Antonio and Gelasia Cao fell in love in a bakery in Cuba more than 50 years ago.
They’ve since hung up their aprons, but not before building a family as well as a South Florida legacy: Vicky Bakery.
This year marks the iconic pastry shop’s 40th anniversary of hand-making flaky pastelitos filled with guava and cheese, golden croquetas stuffed with savory ham and moist cakes topped with fluffy meringue.
Vicky Bakery started with just one location. Now, three generations of Caos run 11 bakeries across Miami-Dade and Broward counties. The two flagship locations are in Hialeah, and there are now three bakeries.
“They have traditional Cuban food, and I’ve grown up with it,” said Johan Perez, 35, before ordering two boxes of pastelitos to bring to an office potluck.
It all started in a pastry shop in Cardenas, Cuba. Antonio was a pastry chef; Gelasia was a cashier.
“When I saw her, I fell in love. But she never paid me any attention,” Antonio said. “I was crazy for her to notice me.”
It took three years, but Gelasia finally took notice — the love notes that Antonio left her every day helped. The two dated for a matter of months before getting married in 1961.
They came to the US in 1968 with their two children (they would have two more.) Antonio worked three jobs at local bakeries and cantinas and Gelasia made leather products. Within one year, they had scraped together enough money to buy their first bakery.

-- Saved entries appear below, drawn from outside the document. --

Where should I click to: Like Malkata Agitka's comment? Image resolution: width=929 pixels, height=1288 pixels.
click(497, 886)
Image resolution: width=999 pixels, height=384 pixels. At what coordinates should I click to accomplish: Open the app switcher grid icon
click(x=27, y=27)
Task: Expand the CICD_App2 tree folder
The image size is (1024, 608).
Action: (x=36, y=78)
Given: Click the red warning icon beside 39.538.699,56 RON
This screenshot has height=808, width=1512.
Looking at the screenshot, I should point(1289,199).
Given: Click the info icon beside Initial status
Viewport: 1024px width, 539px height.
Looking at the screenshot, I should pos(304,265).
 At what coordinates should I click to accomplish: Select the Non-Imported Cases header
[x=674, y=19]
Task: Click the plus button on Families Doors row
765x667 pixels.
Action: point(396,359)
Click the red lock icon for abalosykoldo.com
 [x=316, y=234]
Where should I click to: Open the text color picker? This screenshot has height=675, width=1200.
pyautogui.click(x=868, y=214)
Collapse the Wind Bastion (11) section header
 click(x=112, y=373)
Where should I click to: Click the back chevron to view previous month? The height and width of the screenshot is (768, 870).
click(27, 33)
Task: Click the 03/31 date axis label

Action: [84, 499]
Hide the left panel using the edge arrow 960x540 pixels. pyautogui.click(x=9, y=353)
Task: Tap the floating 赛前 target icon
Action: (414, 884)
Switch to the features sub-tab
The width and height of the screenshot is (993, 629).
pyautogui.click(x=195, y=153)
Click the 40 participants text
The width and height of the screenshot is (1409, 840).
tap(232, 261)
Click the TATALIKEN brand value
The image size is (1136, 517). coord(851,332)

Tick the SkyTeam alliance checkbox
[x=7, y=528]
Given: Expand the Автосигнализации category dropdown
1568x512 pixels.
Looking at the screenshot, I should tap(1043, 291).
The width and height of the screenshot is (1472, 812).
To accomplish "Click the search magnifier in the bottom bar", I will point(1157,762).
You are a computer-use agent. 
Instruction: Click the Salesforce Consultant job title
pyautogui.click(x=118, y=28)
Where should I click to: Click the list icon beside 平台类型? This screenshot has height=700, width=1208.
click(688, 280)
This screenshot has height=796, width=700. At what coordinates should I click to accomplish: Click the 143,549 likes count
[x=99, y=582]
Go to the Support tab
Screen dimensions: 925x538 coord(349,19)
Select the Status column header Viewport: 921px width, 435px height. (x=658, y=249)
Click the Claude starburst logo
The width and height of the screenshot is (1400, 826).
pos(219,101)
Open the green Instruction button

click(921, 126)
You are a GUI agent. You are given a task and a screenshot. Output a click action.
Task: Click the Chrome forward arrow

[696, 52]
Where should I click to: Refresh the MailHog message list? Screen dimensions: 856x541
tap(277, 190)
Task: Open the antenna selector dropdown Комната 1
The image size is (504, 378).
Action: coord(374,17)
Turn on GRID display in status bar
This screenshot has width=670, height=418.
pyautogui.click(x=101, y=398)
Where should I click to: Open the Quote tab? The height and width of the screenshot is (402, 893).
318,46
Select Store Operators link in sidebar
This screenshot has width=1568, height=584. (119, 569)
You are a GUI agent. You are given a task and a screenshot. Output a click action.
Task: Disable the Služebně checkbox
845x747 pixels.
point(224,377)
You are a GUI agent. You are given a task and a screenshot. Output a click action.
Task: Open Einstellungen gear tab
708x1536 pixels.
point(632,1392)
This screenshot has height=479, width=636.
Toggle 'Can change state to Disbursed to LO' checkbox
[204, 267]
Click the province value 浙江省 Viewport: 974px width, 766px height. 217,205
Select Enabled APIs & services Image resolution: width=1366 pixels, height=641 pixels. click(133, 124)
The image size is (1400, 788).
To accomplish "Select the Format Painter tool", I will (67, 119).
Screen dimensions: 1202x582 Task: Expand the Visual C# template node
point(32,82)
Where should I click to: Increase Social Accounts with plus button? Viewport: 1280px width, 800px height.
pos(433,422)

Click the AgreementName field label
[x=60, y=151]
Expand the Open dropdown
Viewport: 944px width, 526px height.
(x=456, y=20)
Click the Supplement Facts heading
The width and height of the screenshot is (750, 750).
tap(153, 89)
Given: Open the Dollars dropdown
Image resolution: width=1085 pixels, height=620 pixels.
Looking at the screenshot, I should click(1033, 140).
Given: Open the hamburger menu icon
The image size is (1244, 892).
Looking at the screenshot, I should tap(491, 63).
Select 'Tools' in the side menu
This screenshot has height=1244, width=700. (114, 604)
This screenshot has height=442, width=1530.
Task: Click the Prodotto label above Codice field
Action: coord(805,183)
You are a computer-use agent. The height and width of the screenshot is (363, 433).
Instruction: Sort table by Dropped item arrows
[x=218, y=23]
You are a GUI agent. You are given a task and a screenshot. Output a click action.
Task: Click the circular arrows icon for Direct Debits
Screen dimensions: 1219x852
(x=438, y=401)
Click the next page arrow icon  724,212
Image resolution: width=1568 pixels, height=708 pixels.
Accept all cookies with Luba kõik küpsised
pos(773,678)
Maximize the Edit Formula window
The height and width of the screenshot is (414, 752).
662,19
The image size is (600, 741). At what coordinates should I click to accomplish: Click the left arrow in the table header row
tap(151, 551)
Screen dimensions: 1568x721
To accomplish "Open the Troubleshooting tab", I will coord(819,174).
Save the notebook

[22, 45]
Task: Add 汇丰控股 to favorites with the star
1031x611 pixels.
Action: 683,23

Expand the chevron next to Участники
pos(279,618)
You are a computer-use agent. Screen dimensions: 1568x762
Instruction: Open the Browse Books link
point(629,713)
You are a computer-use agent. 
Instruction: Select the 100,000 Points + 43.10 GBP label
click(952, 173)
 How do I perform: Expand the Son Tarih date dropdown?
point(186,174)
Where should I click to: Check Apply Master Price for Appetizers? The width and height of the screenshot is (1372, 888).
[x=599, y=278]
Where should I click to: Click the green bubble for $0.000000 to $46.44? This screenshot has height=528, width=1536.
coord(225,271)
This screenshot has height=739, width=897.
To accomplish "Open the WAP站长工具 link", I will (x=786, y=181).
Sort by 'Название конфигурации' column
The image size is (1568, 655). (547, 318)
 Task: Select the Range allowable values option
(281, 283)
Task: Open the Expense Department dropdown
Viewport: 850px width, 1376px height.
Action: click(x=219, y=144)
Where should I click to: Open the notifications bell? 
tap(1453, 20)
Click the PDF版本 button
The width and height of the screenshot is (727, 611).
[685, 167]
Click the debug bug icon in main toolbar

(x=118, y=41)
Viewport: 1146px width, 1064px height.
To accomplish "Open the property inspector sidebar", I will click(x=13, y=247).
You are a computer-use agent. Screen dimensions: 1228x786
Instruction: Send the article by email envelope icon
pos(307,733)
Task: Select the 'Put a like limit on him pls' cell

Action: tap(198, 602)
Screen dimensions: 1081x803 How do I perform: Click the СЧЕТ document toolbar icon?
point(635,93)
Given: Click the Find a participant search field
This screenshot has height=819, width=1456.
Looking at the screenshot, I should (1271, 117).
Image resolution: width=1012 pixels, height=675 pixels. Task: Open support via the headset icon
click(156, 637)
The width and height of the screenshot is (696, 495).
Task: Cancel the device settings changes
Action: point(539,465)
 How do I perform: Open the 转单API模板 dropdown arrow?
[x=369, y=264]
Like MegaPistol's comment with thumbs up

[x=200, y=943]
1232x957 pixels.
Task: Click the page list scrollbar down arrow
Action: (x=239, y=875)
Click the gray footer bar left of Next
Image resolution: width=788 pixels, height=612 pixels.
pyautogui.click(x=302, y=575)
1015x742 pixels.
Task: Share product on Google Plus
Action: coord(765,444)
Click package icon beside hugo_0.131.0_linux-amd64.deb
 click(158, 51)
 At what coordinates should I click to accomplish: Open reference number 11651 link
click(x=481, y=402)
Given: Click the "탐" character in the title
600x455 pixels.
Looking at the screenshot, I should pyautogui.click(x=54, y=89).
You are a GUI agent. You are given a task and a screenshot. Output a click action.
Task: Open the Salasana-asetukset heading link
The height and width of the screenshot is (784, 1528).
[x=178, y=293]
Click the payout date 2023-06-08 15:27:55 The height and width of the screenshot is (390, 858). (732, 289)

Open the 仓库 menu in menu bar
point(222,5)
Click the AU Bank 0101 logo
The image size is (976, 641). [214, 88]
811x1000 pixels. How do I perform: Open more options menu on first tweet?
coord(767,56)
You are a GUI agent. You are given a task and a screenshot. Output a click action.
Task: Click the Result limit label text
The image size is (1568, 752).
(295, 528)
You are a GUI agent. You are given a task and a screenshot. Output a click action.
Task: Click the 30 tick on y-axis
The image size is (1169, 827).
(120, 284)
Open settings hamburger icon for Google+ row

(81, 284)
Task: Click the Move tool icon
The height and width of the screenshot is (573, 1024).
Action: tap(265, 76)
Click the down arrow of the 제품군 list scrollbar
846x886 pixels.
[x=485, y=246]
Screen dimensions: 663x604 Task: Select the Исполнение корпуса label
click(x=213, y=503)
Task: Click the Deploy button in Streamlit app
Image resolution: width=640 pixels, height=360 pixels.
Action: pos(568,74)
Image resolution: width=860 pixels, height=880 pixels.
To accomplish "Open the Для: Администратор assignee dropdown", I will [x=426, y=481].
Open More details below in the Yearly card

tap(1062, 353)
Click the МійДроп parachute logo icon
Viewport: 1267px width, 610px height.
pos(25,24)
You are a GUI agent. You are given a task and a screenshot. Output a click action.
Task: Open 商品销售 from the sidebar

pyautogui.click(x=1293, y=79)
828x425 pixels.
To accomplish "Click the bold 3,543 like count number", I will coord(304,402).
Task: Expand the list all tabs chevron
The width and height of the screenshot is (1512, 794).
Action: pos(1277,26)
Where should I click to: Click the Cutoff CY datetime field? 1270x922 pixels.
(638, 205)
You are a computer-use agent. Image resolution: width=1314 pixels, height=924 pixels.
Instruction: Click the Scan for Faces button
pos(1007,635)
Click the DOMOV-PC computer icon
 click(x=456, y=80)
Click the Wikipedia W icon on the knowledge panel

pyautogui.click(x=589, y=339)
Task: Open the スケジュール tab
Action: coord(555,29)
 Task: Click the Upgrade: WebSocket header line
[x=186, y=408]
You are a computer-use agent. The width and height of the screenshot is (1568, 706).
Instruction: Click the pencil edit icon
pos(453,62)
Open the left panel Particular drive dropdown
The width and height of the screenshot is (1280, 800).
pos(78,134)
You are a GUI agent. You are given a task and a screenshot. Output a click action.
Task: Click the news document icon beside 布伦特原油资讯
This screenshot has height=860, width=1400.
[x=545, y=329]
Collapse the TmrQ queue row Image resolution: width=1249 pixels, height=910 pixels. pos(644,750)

It was called Mercedes Bakery and it was in front of Miami Jackson Senior High School. The business took off thanks, in part, to a stolen cake. Lunching students swiped the 100-person cake before the couple could deliver it.
But it was so good, that Gelasia said the bandits fessed up by complimenting the bakers on how scrumptious it was.
“So that’s how it started. Their mothers would all come,” she said.
But soon the bakery burned down. The Caos bought another bakery on Hialeah’s famed West 49th Street, but it didn’t fare as well and closed down.
Then, in 1972, Vicky Bakery went up for sale.
“The owners wanted to separate and sell it,” Gelasia said. “We passed by there and my husband loved the place. It was very small, but we were starting and for us in that moment, it was good.”
The name stayed, despite the fact there was no “Vicky” in the family — at least until their first granddaughter came along, and was named after the shop. Antonio began cranking out his pastelitos once again, using a closely-guarded recipe he learned in Cuba.
“I started making pastries here the way I made them in Cuba, and they’ve been incredibly successful,” Antonio said. “To this day, we haven’t changed the recipe. And to this day, it continues to be one of the better pastries that my clients say they have eaten.”
The Cao children all grew up in the bakery. They mopped the floors, scrubbed the pans and shoveled pastelitos into a hot oven at the break of dawn.
Pedro Cao said he didn’t catch any flak from his friends for being a baker.
“I remember being a kid, I was playing baseball, and when I would go up to bat they used to call me ‘pastelito,’” Pedro remembered. “But it was something nice, because they really liked the pastries and everybody got to know us in Hialeah.”